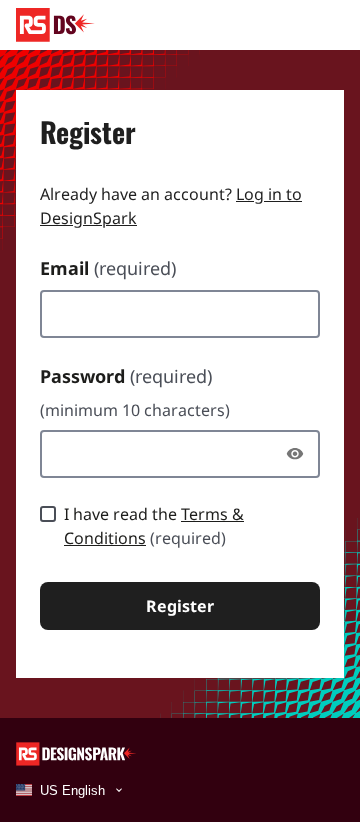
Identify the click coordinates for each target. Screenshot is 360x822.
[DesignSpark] (76, 752)
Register (180, 606)
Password (126, 376)
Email (108, 268)
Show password (300, 454)
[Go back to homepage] (55, 25)
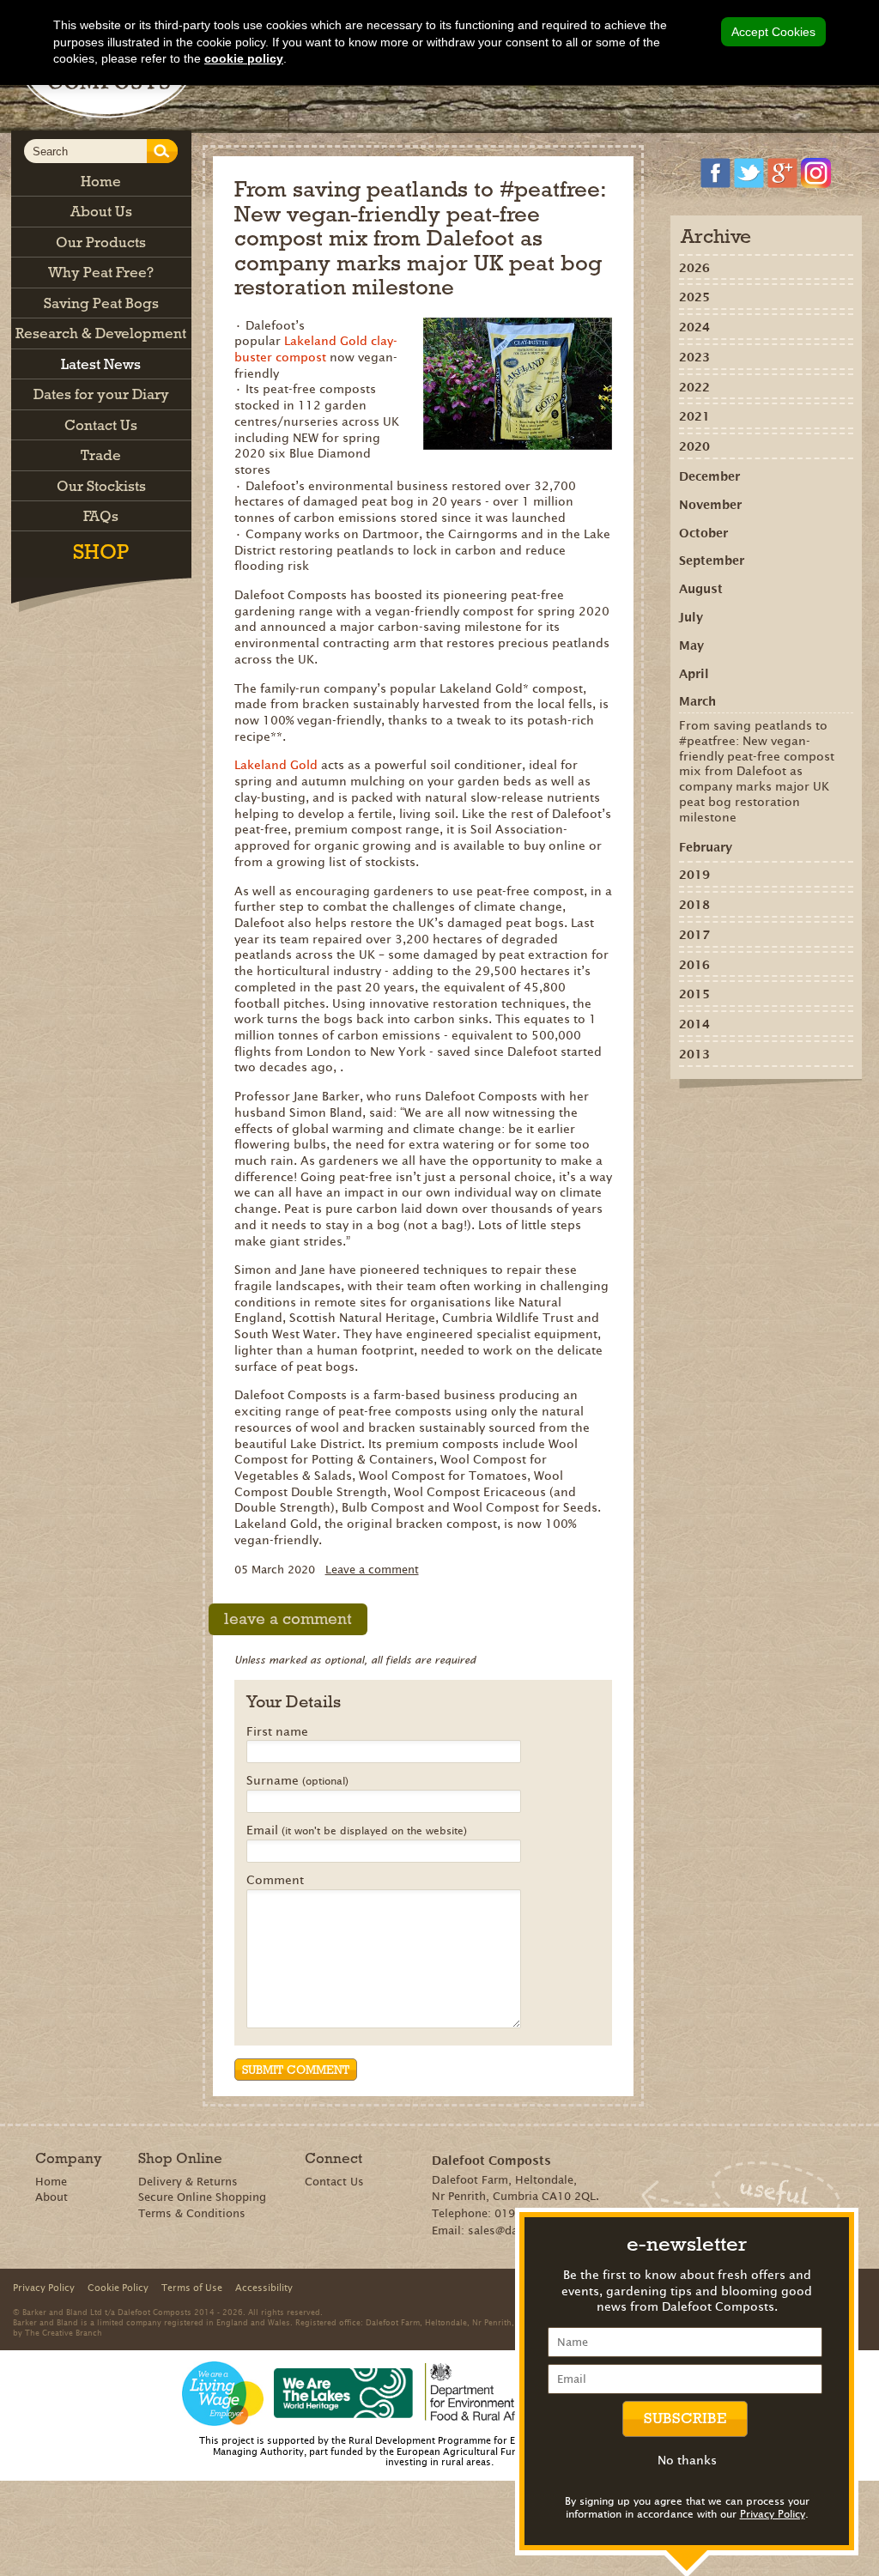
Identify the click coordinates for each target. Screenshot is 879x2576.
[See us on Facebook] (715, 173)
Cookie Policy (118, 2288)
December (709, 476)
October (703, 533)
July (691, 617)
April (694, 674)
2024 (694, 327)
·····
> **EXERCISE REQUIREMENTS**
Write out the material above exactly; no pictures.

> **OUTPUT FOR THIS TASK**
Identify the click coordinates for each target. Screenshot is 360x822.
[DesignSpark] (76, 752)
Register (180, 606)
Password (126, 376)
Email (108, 268)
Show password (300, 454)
[Go back to homepage] (55, 25)
Identify the click coordinates for each target. Screenshot is 879x2576.
[See us on Facebook] (715, 173)
Cookie Policy (118, 2288)
December (709, 476)
October (703, 533)
July (691, 617)
April (694, 674)
2024 (694, 327)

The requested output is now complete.